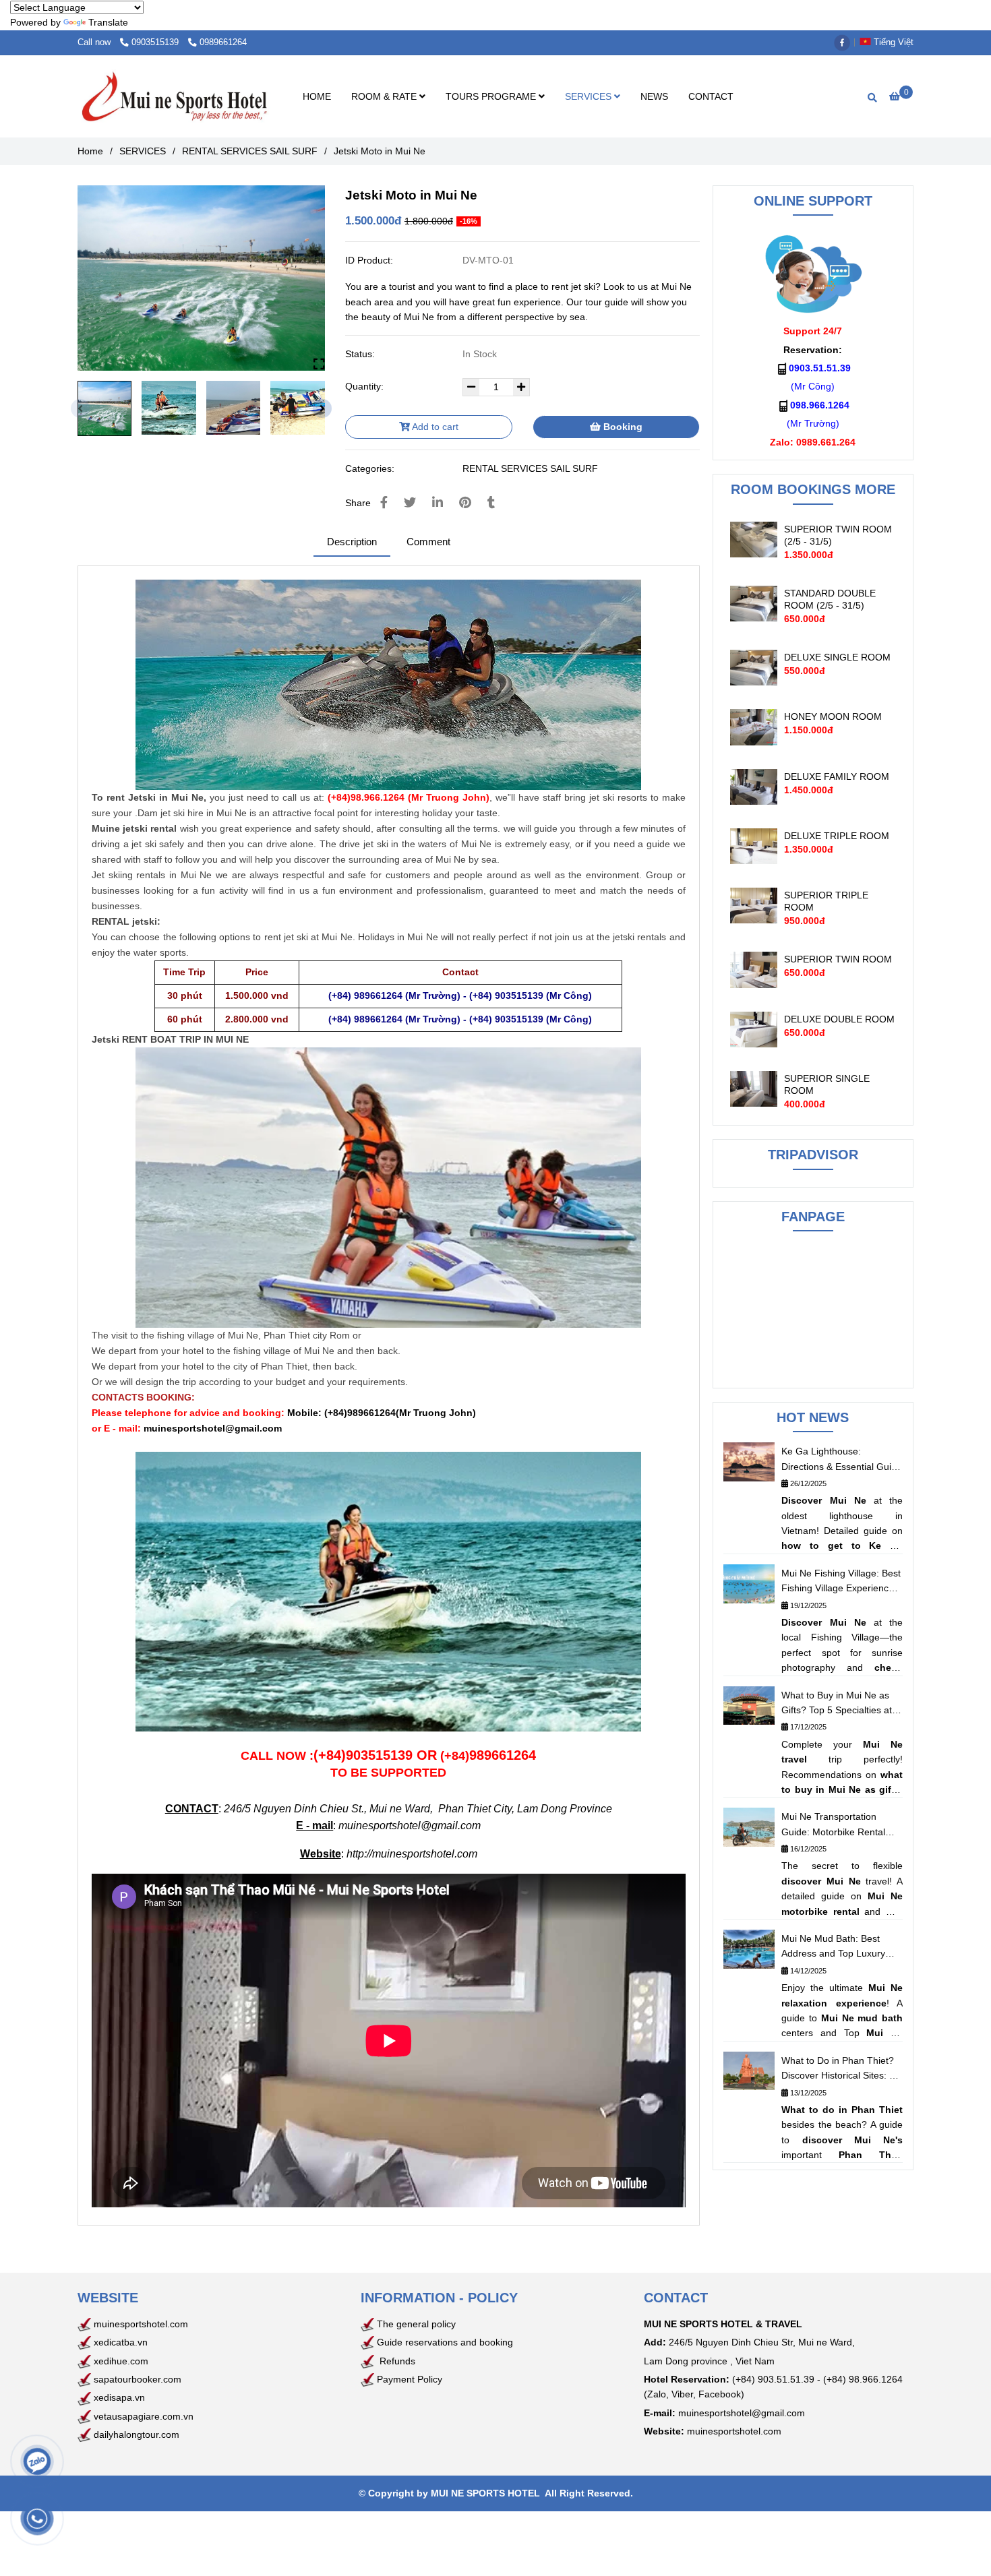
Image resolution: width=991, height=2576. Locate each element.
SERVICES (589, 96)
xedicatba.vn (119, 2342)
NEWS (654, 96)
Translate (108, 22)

What the exercise asks: Give back the data exactly. Pictures stay out.

Result of the task:
Image resolution: width=991, height=2576. Locate each element.
SERVICES (589, 96)
xedicatba.vn (119, 2342)
NEWS (654, 96)
Translate (108, 22)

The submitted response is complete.